### The task
From the rows below, pick out every line that contains the word "width" and copy each one.

### Exercise data
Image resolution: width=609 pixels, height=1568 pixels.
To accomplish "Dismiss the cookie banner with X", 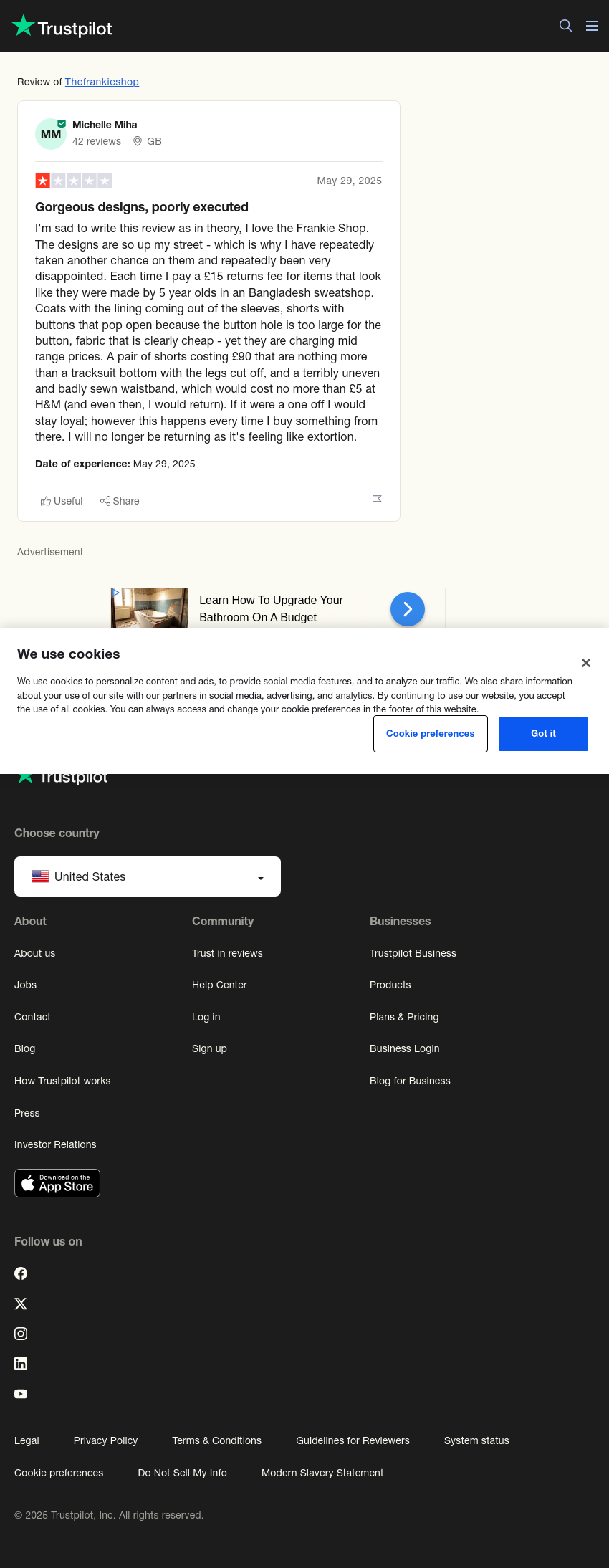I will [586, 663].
...
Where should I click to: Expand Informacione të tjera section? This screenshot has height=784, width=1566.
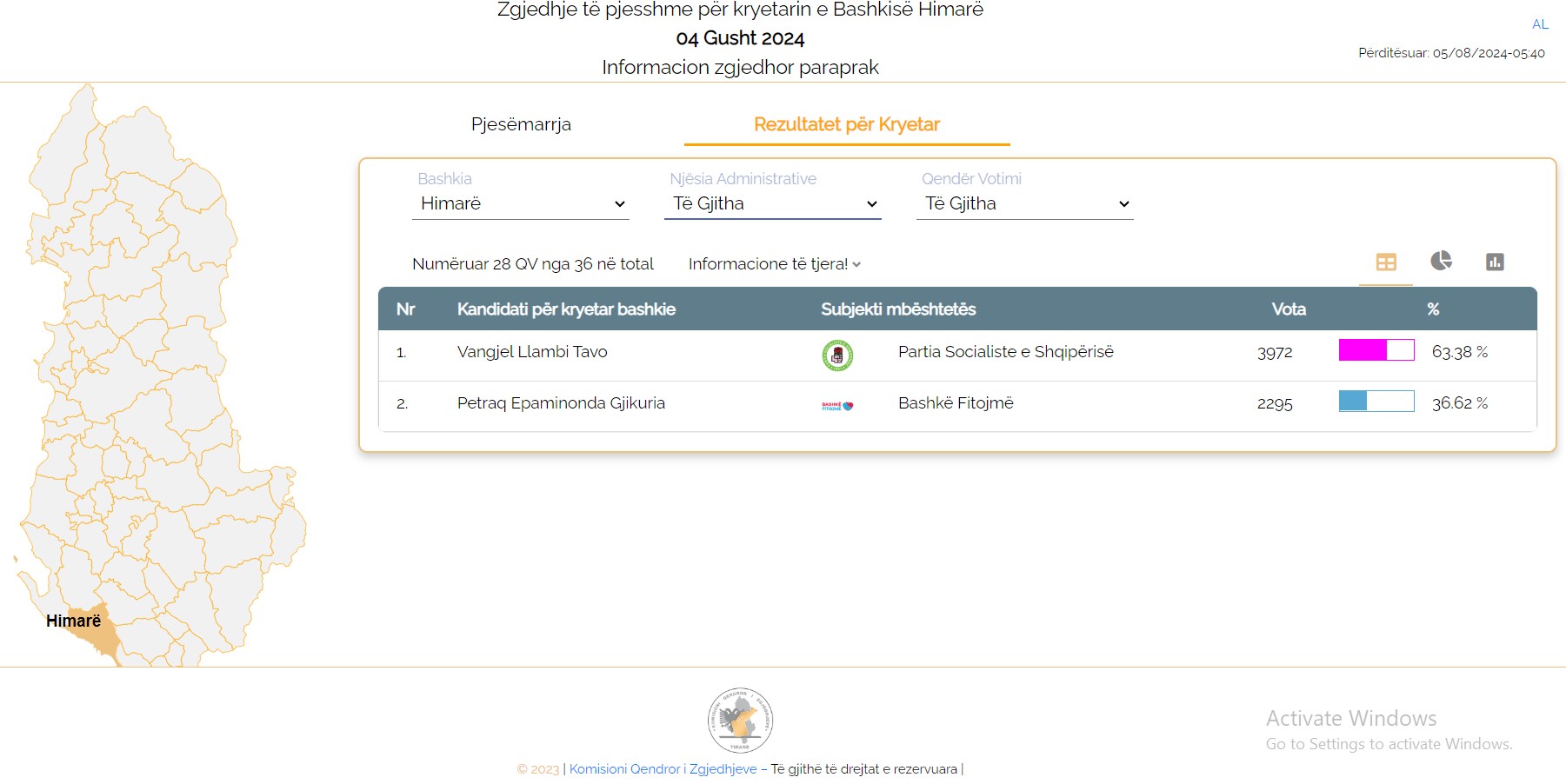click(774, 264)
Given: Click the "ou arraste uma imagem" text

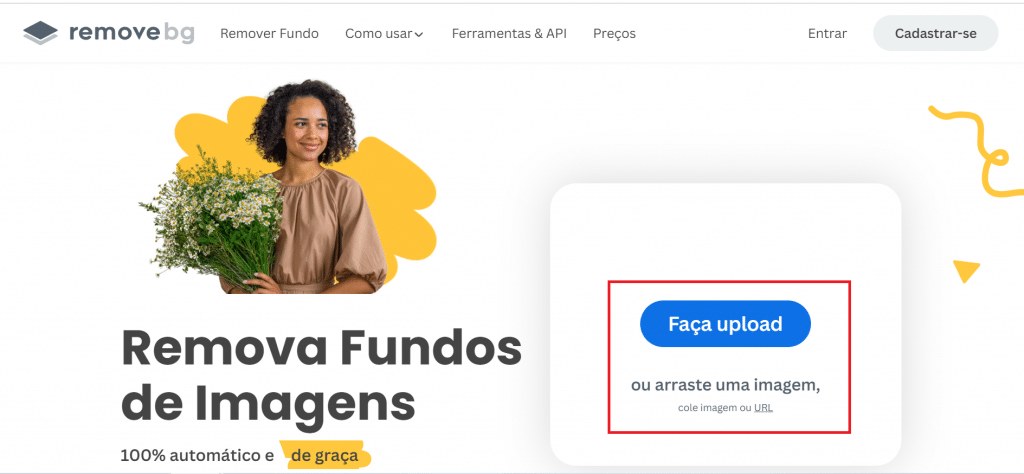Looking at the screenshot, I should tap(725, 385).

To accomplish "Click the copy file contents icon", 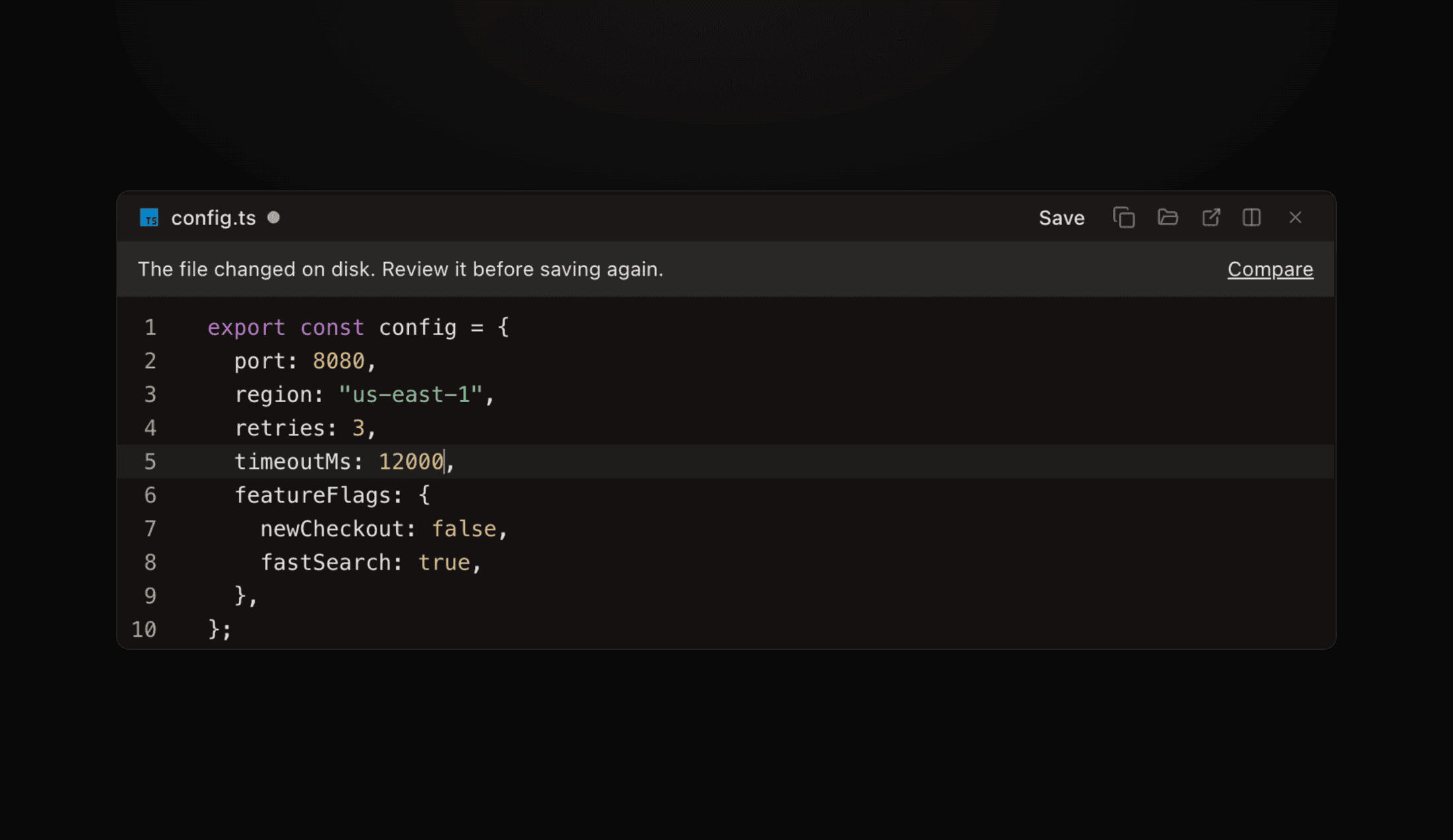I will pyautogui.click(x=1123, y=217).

### Solution for this problem
Image resolution: width=609 pixels, height=1568 pixels.
Where should I click to: Expand Informacione të tjera section? This screenshot has height=784, width=1566.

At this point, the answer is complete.